## Gösterilen Metin
Akdeniz Ege Turu – Bölüm 3

Bu bölüm son. Önceki bölümler şurada ve şurada idi.

Saklıkent Kanyonu’ndan sonraki durağımız bu gezide en çok görmek istediğim yerlerin başında gelen Kelebekler Vadisi’ne ineceğimiz Faralya idi. Öğlen vakitlerinde Saklıkent’ten çıkıp doğruca Faralya Köyüne gittik. Kelebekler Vadisi’ne ertesi sabah inmeyi planlıyorduk. Kalacak yerimizi ayarlayıp akşama kadar civardaki bir diğer güzellik olan Kabak Koyu’nda vakit geçirelim diye düşündük.

Kelebekler Vadisi ve Faralya  denince rastlayacağınız üçüncü kelime George House: Faralya Köyü’nde bulunan, Kelebekler Vadisi manzaralı bir pansiyon/camping. İnternette övgüyle bahsedildiği için burada kalmayı planlıyorduk. Faralya’ya vardığımızda doğruca George House’a gittik. İnternette rastladığım yazılarda buranın, sahibi olan aile tarafından işletildiği söyleniyordu fakat işletmeyi yabancı bir hatun abla almış. Çadır için verdikleri fiyat bize uymadı. Biz de “lan her yer bizim nasıl olsa, illa ki çadır kuracak bir ağaç gölgesi buluruz” düşüncesiyle oradan ayrılıp Kabak Koyun’a doğru yola devam ettik.

## Görev a
Listede "I want to click on value-label: 84, so" ifadesini içeren satırdan "next-message-card-edge is located" ifadesini içeren satıra kadar uzanan bölümü, iki uç satır da dahil olmak üzere, JSON dizgi listesine dönüştürün. Her satır bir dizgi olmalı ve boş satırlar atlanmalıdır.

[Kaynak kayıtlar]

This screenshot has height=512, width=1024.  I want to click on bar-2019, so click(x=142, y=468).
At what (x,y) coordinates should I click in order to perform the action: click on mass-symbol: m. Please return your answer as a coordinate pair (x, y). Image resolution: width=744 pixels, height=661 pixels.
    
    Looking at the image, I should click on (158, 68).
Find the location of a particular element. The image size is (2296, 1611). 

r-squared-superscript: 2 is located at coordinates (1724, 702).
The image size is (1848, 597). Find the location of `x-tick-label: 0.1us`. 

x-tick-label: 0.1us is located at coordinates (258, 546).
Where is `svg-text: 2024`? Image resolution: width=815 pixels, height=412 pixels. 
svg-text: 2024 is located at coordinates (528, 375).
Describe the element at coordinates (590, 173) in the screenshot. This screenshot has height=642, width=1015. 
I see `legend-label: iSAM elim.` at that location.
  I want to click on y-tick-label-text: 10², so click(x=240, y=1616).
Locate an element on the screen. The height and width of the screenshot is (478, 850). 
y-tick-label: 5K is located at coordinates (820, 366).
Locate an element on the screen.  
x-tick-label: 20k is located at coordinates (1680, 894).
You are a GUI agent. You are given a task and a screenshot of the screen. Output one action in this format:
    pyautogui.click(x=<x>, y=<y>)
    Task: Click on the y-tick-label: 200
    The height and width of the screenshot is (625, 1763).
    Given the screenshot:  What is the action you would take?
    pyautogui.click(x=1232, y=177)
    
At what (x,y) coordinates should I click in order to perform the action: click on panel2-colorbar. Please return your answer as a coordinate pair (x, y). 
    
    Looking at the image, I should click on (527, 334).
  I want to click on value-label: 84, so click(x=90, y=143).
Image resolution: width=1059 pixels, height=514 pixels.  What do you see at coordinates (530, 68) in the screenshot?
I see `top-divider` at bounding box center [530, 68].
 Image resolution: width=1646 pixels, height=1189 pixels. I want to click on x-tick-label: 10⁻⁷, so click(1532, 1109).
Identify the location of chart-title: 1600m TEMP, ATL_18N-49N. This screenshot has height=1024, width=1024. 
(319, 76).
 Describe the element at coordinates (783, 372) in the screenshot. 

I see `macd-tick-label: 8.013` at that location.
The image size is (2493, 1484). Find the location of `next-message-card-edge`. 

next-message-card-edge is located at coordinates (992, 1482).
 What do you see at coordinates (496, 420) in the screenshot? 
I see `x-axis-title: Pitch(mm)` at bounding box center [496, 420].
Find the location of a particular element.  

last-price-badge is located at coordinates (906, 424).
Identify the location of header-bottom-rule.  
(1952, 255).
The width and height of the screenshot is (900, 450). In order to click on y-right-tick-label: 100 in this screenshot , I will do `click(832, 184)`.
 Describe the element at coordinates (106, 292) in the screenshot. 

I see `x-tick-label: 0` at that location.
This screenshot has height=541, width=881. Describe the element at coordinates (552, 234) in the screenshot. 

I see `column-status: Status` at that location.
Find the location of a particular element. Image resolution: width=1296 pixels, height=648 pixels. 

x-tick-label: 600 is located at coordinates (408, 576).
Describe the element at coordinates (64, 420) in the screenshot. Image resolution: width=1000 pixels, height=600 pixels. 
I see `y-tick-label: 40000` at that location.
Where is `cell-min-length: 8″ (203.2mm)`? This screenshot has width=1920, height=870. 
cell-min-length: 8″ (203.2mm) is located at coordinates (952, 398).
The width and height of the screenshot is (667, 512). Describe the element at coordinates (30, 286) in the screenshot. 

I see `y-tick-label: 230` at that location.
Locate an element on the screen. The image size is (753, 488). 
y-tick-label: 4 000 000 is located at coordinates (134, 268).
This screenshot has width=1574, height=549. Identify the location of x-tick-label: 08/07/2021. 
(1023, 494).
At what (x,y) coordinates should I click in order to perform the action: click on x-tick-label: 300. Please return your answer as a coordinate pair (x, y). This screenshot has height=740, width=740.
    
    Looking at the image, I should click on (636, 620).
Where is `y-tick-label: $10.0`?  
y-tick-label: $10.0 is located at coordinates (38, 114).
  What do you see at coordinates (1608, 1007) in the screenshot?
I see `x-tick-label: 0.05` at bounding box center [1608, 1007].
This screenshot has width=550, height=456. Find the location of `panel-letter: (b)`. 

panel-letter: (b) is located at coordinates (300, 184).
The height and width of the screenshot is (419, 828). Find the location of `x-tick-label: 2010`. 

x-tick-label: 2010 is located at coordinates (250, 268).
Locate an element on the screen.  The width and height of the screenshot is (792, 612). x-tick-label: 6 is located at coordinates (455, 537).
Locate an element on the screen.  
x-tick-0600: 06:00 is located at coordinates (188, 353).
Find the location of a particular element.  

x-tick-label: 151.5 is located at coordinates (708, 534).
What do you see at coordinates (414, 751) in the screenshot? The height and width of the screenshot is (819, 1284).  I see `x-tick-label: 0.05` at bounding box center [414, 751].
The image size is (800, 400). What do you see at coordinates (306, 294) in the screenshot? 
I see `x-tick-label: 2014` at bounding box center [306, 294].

## Görev b
Gezi yazısına göre yazar ve yol arkadaşları neden George House'ta kalmayıp oradan ayrıldı?

## Yanıt a
[
  "  I want to click on value-label: 84, so click(x=90, y=143).",
  "Image resolution: width=1059 pixels, height=514 pixels.  What do you see at coordinates (530, 68) in the screenshot?",
  "I see `top-divider` at bounding box center [530, 68].",
  " Image resolution: width=1646 pixels, height=1189 pixels. I want to click on x-tick-label: 10⁻⁷, so click(1532, 1109).",
  "Identify the location of chart-title: 1600m TEMP, ATL_18N-49N. This screenshot has height=1024, width=1024. ",
  "(319, 76).",
  " Describe the element at coordinates (783, 372) in the screenshot. ",
  "I see `macd-tick-label: 8.013` at that location.",
  "The image size is (2493, 1484). Find the location of `next-message-card-edge`. ",
  "next-message-card-edge is located at coordinates (992, 1482)."
]

## Yanıt b
Çadır için verilen fiyat onlara uymadı.